競合は主に宝印刷とプロネクサスの2社で、全国の上場企業に対して大きなシェアを持つが、FormXはそれらに次ぐ“第3の選択肢”として市場に挑む。「POCでの反応からも、業界が新たなプレーヤーを求めていることが伝わってきた」と時田氏は振り返る。
マネタイズはプロフェッショナルサービスを起点とし、将来的にはSaaSの収益比率を高める構想だ。「海外のエンタープライズ向けSaaSのように、初期はコンサル比率が高くても、徐々にソフトウェア主体へと移行していく。開示プロセス全体をプロダクトでカバーできるようにすることでスケールさせたい」としている。
今回の資金調達で得た資金は、開示文書エディターの完成度向上や、提出後の数値更新・文書ドラフティングの自動化といった機能拡張に充てられる予定だ。また、CFO陣の出資について時田氏は「現場視点でのプロダクト評価と、将来のデータ活用を見据えた期待の表れだ」と述べた。

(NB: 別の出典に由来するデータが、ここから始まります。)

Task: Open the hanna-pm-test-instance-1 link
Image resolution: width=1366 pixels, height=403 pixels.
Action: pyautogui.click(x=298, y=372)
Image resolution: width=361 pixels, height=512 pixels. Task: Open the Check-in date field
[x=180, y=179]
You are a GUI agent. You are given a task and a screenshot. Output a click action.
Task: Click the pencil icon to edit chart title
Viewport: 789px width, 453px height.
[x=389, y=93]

さらに、これらのCFO投資家とは、現場の知見を共有しながらプロダクト改善を進めることに加え、今後の事業展開における戦略パートナーとしての連携も想定されている。「現場に精通するCFOの方々の目線で、プロダクトへのフィードバックをもらえるのは大きな強み。経理・IR領域のBPO支援も含め、より実務に根差した価値提供を行っていきたい」と時田氏は語る。
今後は、CVCとの連携にも関心を示しており、「東証上場企業などとのネットワークを通じた販路開拓や業務改革支援にも発展させていければ」と話す。CVCからの出資を受けることで、投資元企業のディスクロージャー改革に直接関わる機会や、新たなパートナー関係の構築を目指す考えだ。

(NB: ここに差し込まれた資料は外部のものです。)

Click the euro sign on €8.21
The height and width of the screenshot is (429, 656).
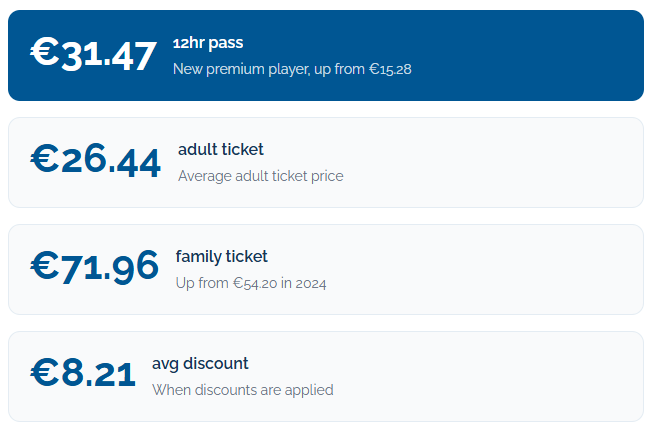click(45, 372)
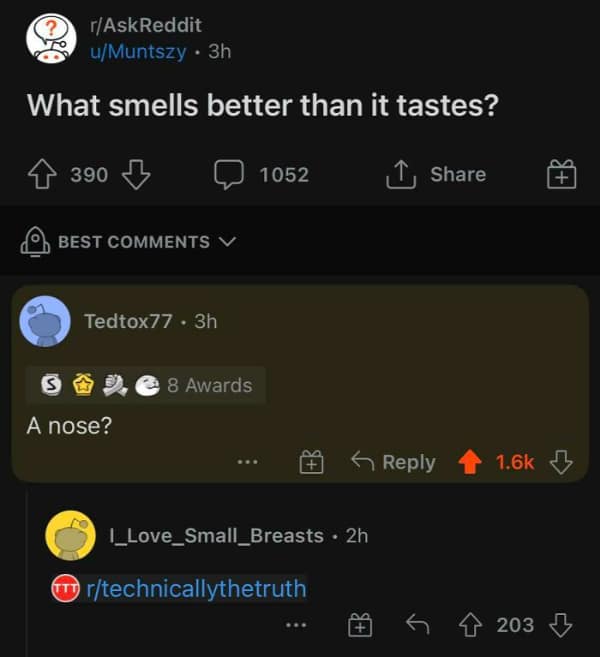
Task: Downvote the technicallythetruth reply
Action: (x=562, y=625)
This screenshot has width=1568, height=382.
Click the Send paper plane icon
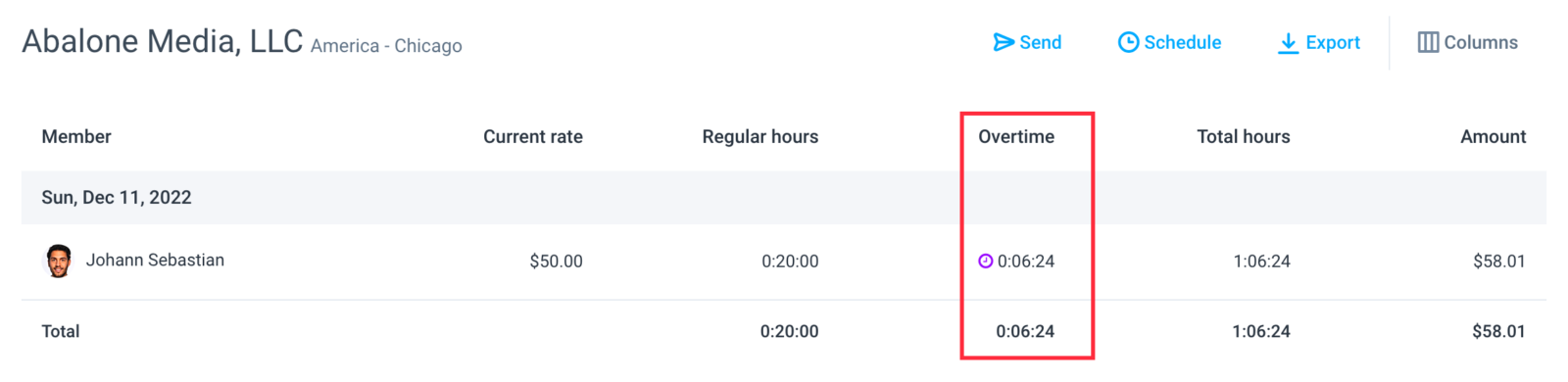[x=1004, y=42]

中長期では、招集通知など他の開示書類への対応拡張、日本企業だけでなくアジア地域の上場支援、さらには東京証券取引所がアジアのハブ市場として成長する中での“架け橋”としての役割も構想に含まれる。出口戦略については「自社上場を見据えつつ、選択肢を柔軟に検討している」と語った。
「ディスクロージャーに新たなギアを」というミッションに込めた思いについて、時田氏は次のように語る。「日本のディスクロージャーは、形式的な作業や制度対応に追われがち。その中で、本当に人が注力すべき業務に集中できるような環境をテクノロジーで支えたい」。
同社の今後の動向は、今なお手作業が多く残る開示領域において、新たな変革の兆しとなるか注目される。